REQUIREMENT A:
In the interview about Anwar, what did he use to distance himself from what he was doing at the time of the killing?

E: It feels that at times Anwar almost seems to be like a child playing around in a sandpit pretending to be a killer, not entirely aware, possibly forcing himself to ignore what he’s actually done. Were there many times where he showed this sense of dissonance with maturity?
O: I think that is a pretty telling description of Anwar’s character in a way. At the time of the killing I think Anwar used ‘play’ to distance himself from the meaning of what he was doing. In the sense that coming out of an Elvis Presley musical dancing his way across the street and killing happily, ‘play’ was a way that Anwar distanced himself from the act of killing while he was killing and that, therefore, enabled him to kill.
I think that one of the reasons why we have a feeling like he’s playing in a sandbox in a childlike way as he’s recreating what he did – representation as dramatisation, acting at the time of the killing – is that he’s distancing himself from what he did with this strange quality of play. Even as they approach the most horribly realistic affectation of what he did they are also distancing us from the original horror by representing it, and in that sense they also take on this strange surreal version of reality inconsistent with the real horror of what’s been talked about. I think that’s why it becomes so devastating and surprising when at the end of the film we crash back into a bitter, indigestible, unrepresentable reality that’s beyond words.
E: That sense of surrealism in substitute of an inexpressible horror is one of the defining features of the film. Dusan Makavejev was your mentor, was that influential for you?

SUPPLIED DATA:
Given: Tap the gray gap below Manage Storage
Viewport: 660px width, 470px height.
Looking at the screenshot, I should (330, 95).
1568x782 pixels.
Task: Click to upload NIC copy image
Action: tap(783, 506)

REQUIREMENT B:
Can you repeat the records with "Manage Storage" switched to "Storage Settings" and everything else left unchanged?

FINISHED ANSWER A:
He used "play."

FINISHED ANSWER B:
Given: Tap the gray gap below Storage Settings
Viewport: 660px width, 470px height.
Looking at the screenshot, I should (330, 95).
1568x782 pixels.
Task: Click to upload NIC copy image
Action: tap(783, 506)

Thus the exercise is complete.